B. The Offenses at Issue

¶ 23 As relevant here, a person commits identity theft if the person "[k]nowingly uses the personal identifying information, financial identifying information, or financial device of another without permission or lawful authority with the intent to obtain cash, credit, property, services, or any other thing of value or to make a financial payment." § 18-5-902(1)(a), C.R.S. 2023. As charged in this case, identity theft is a class 4 felony. § 18-5-902(2).

¶ 24 "A person commits criminal possession of a financial device if the person has in his or her possession or under his or her control any financial device that the person knows, or reasonably should know, to be lost, stolen, or delivered under mistake as to the identity or address of the account holder." § 18-5-903(1), C.R.S. 2023. As charged here, this offense is a class 2 misdemeanor. § 18-5-903(2)(a).

¶ 25 A "financial device" includes a credit card. § 18-5-901(6)(a), C.R.S. 2023.

C. Section 18-1-408(5)(a)

[10] ¶ 26 Poot-Baca argues that criminal possession of a financial device is a lesser included offense of identity theft under sec- tion 18-1-408(5)(a) (subsection 408(5)(a)). Pursuant to that provision, one offense is included in another charged offense when "[i]t is established by proof of the same or less than all the facts required to establish the commission of the offense charged." § 18-1-408(5)(a); see also Reyna-Abarca v. People, 2017 CO 15, ¶ 51, 390 P.3d 816. This test requires a court to "compare the elements of the statutes rather than the specific evidence used to sustain the charges in a particular case." People v. Welborne, 2018 COA 127, ¶ 8, 457 P.3d 71.

## WORK TASK A
Print the identity theft excerpt from "C. Section 18-1-408(5)(a)" to "457 P.3d 71.".
## WORK TASK B
List every statutory section the identity theft excerpt cites with a § sign, counting each distinct section once.
## WORK TASK C
Go on with the identity theft excerpt after its last sentence.

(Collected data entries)
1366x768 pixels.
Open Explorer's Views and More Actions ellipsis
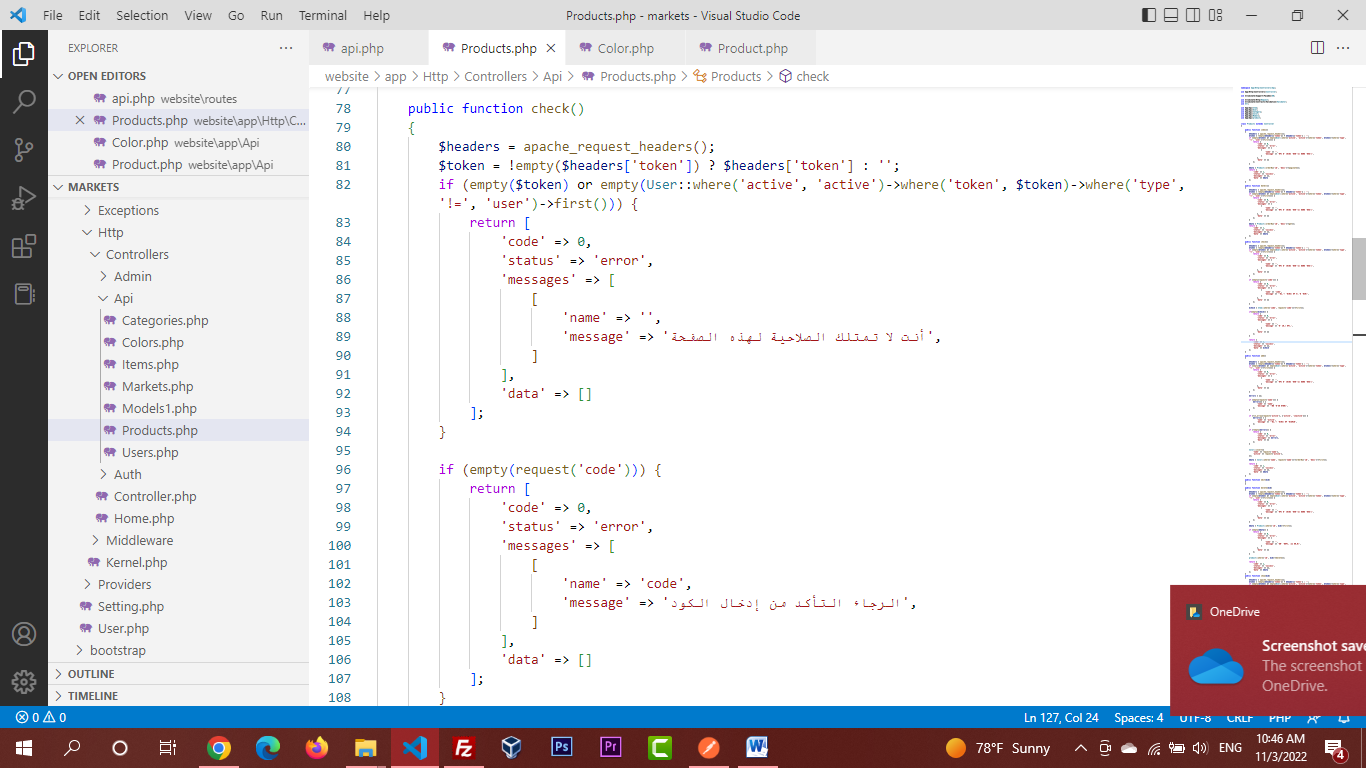[x=286, y=48]
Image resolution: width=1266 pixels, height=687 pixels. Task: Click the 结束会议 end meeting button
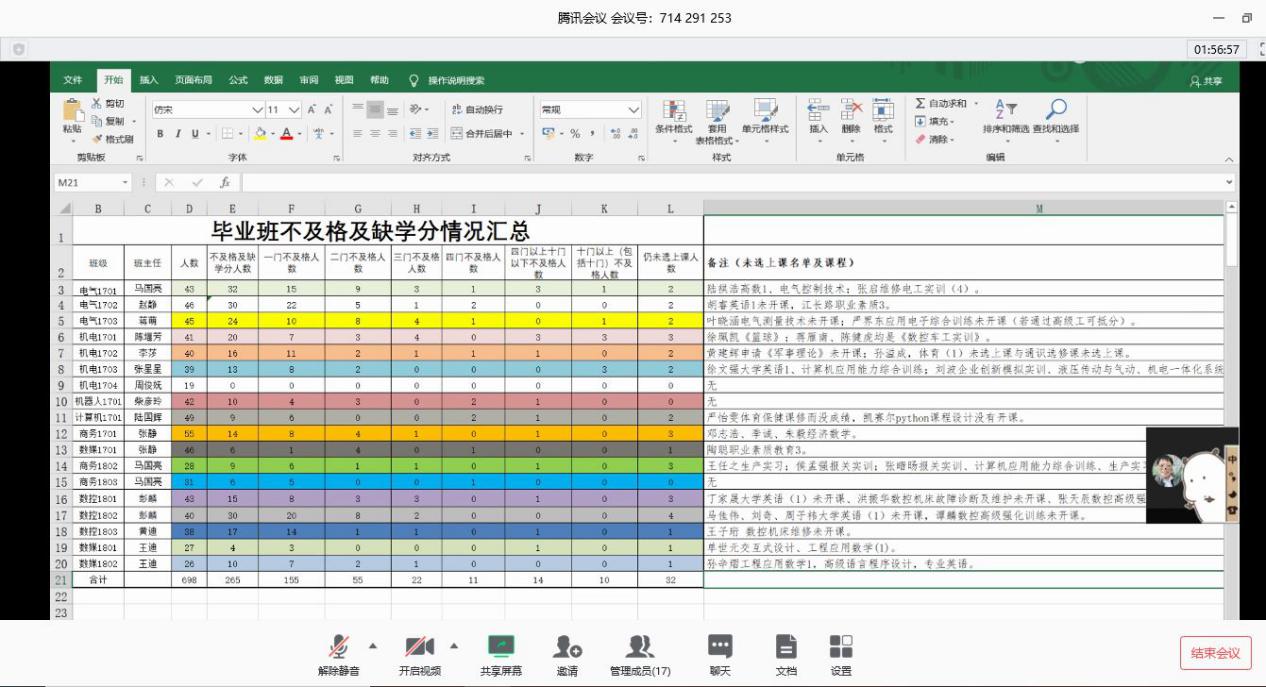(x=1215, y=653)
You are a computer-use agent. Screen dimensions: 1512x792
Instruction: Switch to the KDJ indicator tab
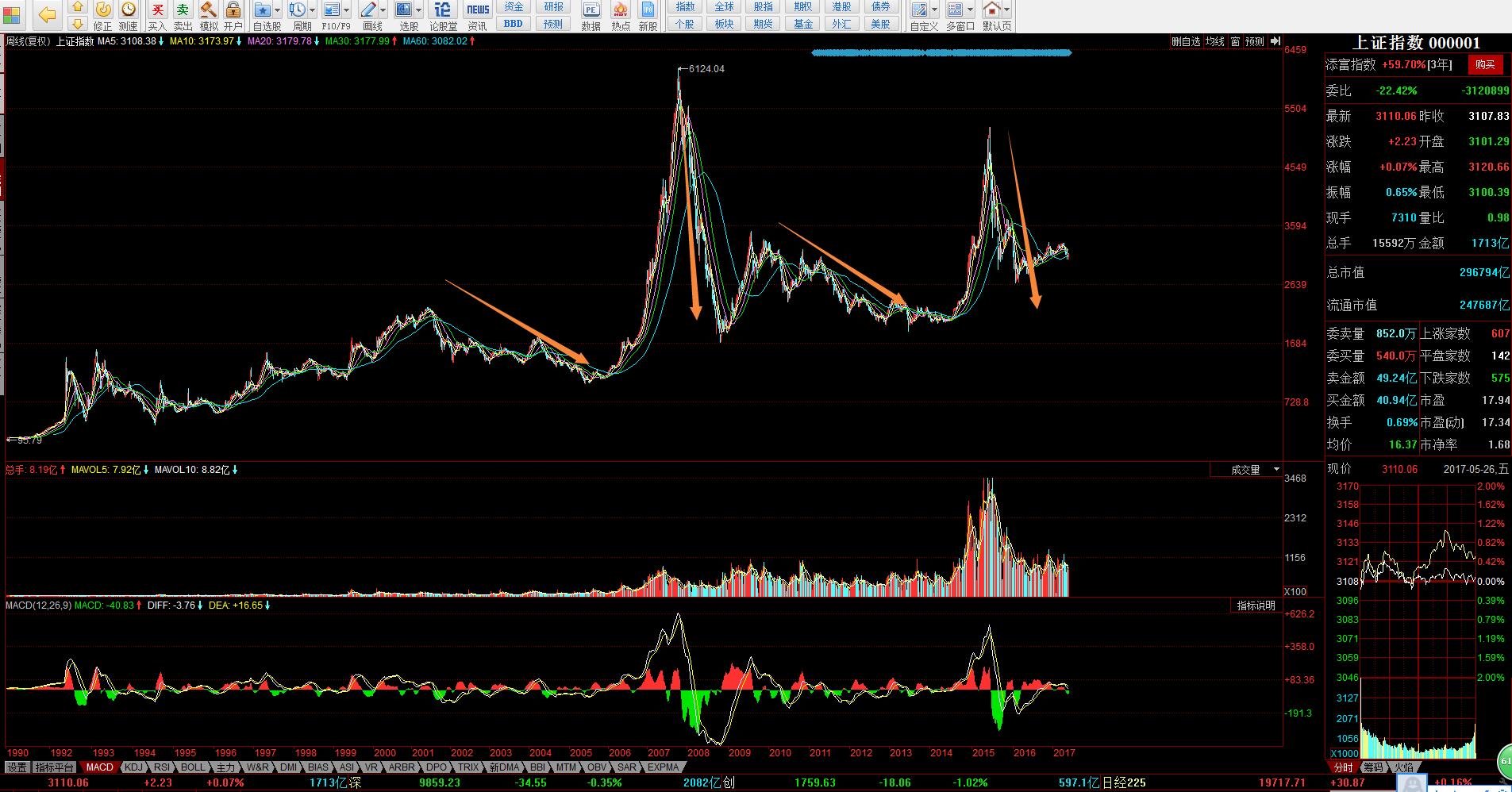133,767
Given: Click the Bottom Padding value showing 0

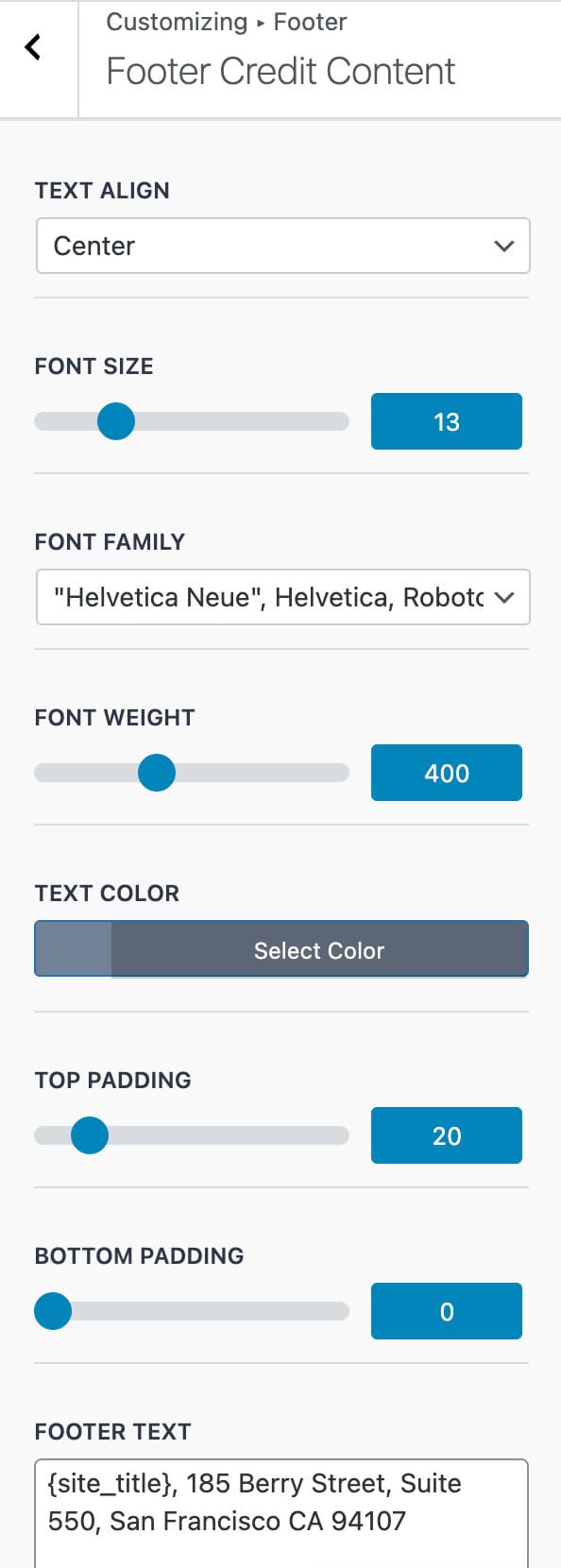Looking at the screenshot, I should tap(446, 1311).
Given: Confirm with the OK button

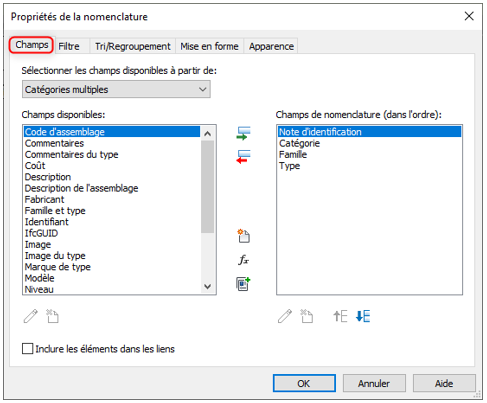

## TASK RESULT A
C. Section 18-1-408(5)(a)

[10] ¶ 26 Poot-Baca argues that criminal possession of a financial device is a lesser included offense of identity theft under sec- tion 18-1-408(5)(a) (subsection 408(5)(a)). Pursuant to that provision, one offense is included in another charged offense when "[i]t is established by proof of the same or less than all the facts required to establish the commission of the offense charged." § 18-1-408(5)(a); see also Reyna-Abarca v. People, 2017 CO 15, ¶ 51, 390 P.3d 816. This test requires a court to "compare the elements of the statutes rather than the specific evidence used to sustain the charges in a particular case." People v. Welborne, 2018 COA 127, ¶ 8, 457 P.3d 71.

## TASK RESULT B
§ 18-5-902(1)(a)
§ 18-5-902(2)
§ 18-5-903(1)
§ 18-5-903(2)(a)
§ 18-5-901(6)(a)
§ 18-1-408(5)(a)

## TASK RESULT C
[11] ¶ 27 Under our supreme court’s interpretation of subsection 408(5)(a), "an offense is a lesser included offense of another offense if the elements of the lesser offense are a subset of the elements of the greater offense, such that the lesser offense contains only elements that are also included in the elements of the greater offense." Reyna-Abarca, ¶ 64. Our supreme court has since refined this "subset" test to clarify that there are two ways for an offense to be included in another for purposes of subsection 408(5)(a). See People v. Rock, 2017 CO 84, ¶ 16, 402 P.3d 472; Page v. People, 2017 CO 88, ¶¶ 10-11, 402 P.3d 468; see also Kern, ¶ 28; Welborne, ¶¶ 11-12.

[12, 13] ¶ 28 First, a lesser offense is included in the greater offense when there are multiple ways to commit the greater and proof of the commission of at least one of those ways necessarily proves commission of the lesser. Kern, ¶ 28; Page, ¶ 10. Second, an offense may be included in another under the statutory elements test when there are multiple ways to commit the lesser, not all of which are included within the greater. Kern, ¶ 28; Page, ¶ 11. Under those circumstances, "[a]ny set of elements sufficient for commission of that lesser offense that is necessarily established by establishing the statutory elements of a greater offense constitutes an included offense." Welborne, ¶ 12 (quoting Rock, ¶ 16).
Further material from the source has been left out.